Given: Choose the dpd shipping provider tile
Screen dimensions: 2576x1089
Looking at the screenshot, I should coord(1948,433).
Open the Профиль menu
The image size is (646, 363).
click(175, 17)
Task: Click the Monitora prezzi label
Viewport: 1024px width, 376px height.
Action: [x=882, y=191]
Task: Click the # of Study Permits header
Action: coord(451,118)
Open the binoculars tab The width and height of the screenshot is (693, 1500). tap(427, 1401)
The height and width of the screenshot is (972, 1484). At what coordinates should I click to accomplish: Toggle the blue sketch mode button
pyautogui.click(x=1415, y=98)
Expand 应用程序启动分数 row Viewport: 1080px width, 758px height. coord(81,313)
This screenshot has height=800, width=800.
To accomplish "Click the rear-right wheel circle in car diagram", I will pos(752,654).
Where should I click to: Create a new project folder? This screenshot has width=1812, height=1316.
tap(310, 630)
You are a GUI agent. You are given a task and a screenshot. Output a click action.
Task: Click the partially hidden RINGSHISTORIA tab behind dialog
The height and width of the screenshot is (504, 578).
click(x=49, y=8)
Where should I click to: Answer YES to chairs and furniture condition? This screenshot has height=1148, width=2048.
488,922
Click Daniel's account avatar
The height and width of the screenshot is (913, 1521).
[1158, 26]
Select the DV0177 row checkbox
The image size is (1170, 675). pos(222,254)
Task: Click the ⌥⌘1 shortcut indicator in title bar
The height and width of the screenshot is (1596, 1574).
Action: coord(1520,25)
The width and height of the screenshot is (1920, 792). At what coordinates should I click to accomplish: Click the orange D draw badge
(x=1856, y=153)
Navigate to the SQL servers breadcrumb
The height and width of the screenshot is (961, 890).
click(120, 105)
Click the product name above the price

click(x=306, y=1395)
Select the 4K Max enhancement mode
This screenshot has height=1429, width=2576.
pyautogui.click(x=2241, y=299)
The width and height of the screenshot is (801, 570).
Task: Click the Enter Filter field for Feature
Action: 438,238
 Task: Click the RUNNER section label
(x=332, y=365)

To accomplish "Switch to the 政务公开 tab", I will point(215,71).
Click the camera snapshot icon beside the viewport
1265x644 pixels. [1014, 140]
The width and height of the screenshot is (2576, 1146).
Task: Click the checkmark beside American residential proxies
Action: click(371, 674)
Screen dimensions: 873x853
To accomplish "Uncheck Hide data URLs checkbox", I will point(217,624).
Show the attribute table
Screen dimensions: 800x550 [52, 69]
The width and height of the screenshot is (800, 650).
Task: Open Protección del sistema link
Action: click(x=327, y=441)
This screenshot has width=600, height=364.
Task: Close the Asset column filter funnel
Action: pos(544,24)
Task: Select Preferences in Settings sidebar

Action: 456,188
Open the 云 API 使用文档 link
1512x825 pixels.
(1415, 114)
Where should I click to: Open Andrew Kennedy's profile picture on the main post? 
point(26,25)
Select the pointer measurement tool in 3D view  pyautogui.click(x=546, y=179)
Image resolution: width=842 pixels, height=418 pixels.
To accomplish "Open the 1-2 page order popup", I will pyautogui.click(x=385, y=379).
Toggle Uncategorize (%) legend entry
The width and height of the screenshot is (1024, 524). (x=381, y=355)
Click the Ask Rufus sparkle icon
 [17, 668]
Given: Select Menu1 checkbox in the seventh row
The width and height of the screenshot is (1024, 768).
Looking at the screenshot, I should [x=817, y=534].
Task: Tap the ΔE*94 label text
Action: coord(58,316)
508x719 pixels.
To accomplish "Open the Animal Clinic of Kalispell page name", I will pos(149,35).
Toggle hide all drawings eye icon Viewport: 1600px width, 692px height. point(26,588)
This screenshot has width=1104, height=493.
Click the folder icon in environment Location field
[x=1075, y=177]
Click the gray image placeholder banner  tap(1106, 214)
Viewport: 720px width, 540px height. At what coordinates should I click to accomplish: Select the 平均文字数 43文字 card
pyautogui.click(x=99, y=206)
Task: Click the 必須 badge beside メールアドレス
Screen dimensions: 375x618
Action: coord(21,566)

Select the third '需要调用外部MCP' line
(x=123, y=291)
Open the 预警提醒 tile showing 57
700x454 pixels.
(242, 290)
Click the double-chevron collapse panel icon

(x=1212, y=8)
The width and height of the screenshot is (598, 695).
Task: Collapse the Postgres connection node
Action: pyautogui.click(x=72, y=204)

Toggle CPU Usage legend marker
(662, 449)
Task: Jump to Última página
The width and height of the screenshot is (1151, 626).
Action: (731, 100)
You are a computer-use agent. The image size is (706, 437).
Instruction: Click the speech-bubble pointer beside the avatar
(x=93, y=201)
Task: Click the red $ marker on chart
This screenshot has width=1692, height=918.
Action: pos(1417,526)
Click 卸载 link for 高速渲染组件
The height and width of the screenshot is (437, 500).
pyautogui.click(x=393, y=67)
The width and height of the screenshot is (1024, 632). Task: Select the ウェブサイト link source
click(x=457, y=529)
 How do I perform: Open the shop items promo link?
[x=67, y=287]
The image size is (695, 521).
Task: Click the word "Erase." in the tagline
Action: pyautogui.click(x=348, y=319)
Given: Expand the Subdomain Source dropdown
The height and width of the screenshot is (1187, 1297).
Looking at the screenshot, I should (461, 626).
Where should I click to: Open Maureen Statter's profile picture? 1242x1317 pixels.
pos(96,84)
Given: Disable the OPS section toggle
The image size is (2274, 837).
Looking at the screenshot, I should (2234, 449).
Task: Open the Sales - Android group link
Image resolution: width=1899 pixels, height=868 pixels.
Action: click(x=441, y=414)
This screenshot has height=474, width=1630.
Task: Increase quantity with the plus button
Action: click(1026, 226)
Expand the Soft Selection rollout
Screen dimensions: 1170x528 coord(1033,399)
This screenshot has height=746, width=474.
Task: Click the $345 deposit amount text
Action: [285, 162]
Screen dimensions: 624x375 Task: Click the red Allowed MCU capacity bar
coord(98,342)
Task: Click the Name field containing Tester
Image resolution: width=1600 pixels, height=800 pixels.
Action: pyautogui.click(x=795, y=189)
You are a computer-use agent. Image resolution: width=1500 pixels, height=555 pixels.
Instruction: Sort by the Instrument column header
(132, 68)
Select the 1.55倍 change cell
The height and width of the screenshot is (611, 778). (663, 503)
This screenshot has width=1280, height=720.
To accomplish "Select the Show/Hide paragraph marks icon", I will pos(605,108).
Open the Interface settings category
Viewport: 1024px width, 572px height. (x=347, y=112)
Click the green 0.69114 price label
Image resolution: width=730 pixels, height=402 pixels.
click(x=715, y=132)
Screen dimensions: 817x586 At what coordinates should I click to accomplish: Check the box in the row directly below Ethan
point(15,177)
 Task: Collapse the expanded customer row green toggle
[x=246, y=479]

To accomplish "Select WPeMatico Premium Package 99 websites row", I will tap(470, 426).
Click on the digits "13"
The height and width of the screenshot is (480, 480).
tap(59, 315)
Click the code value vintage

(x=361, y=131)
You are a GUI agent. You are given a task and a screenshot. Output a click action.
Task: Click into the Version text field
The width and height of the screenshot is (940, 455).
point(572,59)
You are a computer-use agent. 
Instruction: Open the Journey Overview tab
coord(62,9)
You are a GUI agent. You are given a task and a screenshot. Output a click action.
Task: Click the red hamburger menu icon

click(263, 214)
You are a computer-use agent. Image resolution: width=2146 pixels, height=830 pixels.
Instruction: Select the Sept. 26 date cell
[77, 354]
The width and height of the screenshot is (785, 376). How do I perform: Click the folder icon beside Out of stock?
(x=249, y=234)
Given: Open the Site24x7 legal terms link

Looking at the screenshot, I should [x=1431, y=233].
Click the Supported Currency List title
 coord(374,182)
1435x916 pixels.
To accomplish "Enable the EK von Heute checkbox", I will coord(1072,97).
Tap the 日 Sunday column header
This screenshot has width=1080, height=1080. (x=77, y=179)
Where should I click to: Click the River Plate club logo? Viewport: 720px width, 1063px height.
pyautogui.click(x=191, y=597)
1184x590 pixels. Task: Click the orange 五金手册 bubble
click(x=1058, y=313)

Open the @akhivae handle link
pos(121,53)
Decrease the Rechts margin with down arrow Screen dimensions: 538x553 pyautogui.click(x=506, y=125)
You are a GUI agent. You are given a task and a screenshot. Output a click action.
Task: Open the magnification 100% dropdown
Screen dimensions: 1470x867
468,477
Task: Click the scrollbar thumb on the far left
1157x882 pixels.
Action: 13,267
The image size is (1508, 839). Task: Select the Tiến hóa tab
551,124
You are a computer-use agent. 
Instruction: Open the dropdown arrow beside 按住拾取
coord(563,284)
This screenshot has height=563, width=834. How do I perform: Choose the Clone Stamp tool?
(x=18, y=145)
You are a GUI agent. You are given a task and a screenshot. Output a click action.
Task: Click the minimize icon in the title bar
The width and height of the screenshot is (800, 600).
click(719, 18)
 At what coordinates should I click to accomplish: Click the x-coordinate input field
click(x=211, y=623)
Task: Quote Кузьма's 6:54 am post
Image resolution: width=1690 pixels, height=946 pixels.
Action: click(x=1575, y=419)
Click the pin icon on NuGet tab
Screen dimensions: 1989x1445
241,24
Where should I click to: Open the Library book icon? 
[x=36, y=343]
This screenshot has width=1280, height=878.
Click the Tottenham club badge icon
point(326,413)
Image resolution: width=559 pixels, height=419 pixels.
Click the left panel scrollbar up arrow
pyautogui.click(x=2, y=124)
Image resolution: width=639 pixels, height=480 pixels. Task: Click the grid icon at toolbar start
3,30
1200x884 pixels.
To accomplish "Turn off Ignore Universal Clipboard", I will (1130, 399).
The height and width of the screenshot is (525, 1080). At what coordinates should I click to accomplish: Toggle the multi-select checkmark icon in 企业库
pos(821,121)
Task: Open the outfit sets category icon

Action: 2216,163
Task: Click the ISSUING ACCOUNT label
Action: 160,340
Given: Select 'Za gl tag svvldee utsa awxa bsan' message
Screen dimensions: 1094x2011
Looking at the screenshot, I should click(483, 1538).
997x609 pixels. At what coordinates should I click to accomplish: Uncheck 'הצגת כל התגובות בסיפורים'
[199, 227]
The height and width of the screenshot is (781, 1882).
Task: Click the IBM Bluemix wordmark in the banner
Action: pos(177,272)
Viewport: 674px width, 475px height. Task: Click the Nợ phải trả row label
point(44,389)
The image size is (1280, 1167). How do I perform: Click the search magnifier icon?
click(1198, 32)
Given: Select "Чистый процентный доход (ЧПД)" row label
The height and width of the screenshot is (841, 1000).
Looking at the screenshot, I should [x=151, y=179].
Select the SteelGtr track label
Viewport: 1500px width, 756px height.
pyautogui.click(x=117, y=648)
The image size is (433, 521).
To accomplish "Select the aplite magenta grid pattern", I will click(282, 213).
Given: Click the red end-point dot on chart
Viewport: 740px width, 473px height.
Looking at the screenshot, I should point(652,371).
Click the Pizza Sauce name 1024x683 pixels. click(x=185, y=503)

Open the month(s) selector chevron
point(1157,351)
• • • •
WHAT IS REQUIRED -> The lines to return are those in the material above that hold "computer".

PROBLEM SOLUTION ->
You are a computer-use agent. The image size is (706, 437).
You are a computer-use agent. Image resolution: width=1500 pixels, height=555 pixels.
You are a computer-use agent. 
You are a computer-use agent. Image resolution: width=2146 pixels, height=830 pixels.
You are a computer-use agent. 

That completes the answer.